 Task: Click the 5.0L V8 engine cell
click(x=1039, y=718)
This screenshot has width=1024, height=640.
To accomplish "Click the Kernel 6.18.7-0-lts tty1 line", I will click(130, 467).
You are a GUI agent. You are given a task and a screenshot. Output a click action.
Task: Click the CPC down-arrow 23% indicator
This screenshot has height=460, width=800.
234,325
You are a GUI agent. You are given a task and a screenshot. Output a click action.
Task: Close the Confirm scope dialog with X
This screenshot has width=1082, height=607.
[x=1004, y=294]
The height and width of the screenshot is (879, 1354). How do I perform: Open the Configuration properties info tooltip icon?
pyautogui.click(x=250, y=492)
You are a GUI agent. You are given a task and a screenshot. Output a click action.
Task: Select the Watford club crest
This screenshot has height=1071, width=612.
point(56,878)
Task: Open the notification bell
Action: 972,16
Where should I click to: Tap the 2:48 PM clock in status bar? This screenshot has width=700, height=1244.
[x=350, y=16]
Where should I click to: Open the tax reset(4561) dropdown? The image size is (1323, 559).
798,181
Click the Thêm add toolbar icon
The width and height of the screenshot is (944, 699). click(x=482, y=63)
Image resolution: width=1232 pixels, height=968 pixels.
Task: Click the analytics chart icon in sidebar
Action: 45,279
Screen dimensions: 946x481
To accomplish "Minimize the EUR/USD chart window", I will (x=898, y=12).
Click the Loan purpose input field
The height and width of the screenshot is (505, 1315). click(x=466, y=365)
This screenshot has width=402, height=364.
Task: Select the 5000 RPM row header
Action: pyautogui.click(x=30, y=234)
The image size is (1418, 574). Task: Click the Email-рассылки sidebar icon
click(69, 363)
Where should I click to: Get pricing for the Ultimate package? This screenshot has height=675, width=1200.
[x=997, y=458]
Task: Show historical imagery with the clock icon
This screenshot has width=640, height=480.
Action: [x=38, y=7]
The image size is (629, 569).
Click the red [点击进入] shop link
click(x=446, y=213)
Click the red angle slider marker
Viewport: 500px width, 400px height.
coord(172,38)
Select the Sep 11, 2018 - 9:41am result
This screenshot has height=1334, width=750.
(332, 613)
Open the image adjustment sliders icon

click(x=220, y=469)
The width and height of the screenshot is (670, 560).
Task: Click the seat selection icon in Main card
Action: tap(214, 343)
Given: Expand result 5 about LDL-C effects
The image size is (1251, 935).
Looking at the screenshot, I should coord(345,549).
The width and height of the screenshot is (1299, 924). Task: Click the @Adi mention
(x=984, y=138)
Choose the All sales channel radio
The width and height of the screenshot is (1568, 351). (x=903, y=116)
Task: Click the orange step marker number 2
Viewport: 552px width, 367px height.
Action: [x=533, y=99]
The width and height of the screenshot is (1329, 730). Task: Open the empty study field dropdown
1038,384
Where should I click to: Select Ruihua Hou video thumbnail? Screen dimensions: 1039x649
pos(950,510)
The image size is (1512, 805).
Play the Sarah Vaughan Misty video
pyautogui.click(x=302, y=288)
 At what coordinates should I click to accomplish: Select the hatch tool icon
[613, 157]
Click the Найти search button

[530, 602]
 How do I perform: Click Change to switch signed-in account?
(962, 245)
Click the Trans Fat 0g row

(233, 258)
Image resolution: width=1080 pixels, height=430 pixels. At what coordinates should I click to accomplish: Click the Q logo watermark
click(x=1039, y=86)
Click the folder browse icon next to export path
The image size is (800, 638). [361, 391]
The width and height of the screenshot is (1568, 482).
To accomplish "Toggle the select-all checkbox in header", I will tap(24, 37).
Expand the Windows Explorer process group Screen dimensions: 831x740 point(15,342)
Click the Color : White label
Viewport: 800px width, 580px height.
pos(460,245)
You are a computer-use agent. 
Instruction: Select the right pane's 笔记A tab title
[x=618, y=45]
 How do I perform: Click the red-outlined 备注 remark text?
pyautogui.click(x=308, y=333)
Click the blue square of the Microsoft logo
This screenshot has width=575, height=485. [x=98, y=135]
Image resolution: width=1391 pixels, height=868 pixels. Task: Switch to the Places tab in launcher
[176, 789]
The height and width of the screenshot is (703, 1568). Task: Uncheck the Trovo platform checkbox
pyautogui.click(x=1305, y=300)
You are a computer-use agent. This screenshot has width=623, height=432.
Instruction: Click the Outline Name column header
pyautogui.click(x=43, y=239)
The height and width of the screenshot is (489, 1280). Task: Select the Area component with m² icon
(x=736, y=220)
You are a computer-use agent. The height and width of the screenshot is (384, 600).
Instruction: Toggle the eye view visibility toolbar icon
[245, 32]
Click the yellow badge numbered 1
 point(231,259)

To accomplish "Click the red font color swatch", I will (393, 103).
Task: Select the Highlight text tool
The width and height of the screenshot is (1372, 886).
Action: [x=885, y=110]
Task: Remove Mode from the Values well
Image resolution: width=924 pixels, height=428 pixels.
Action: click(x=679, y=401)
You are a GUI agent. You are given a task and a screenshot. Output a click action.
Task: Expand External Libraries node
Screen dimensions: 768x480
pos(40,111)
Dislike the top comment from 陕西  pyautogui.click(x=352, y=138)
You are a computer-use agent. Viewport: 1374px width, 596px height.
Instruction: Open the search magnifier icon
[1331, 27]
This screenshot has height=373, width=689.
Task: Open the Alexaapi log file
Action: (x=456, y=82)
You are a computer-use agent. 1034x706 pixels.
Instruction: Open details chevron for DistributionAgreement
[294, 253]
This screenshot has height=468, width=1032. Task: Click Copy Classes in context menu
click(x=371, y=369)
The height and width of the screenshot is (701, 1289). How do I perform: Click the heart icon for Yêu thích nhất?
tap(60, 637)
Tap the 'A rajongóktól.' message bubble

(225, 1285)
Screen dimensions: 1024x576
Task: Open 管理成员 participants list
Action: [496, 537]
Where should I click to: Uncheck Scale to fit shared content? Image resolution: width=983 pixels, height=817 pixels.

==========

# What is required
Search the records for the string "computer" and report each line that has it.

# Reply to the task
You are a computer-use agent. 
You are a computer-use agent. This screenshot has width=623, height=432.
You are a computer-use agent. The height and width of the screenshot is (384, 600).
You are a computer-use agent. Viewport: 1374px width, 596px height.
You are a computer-use agent. 1034x706 pixels.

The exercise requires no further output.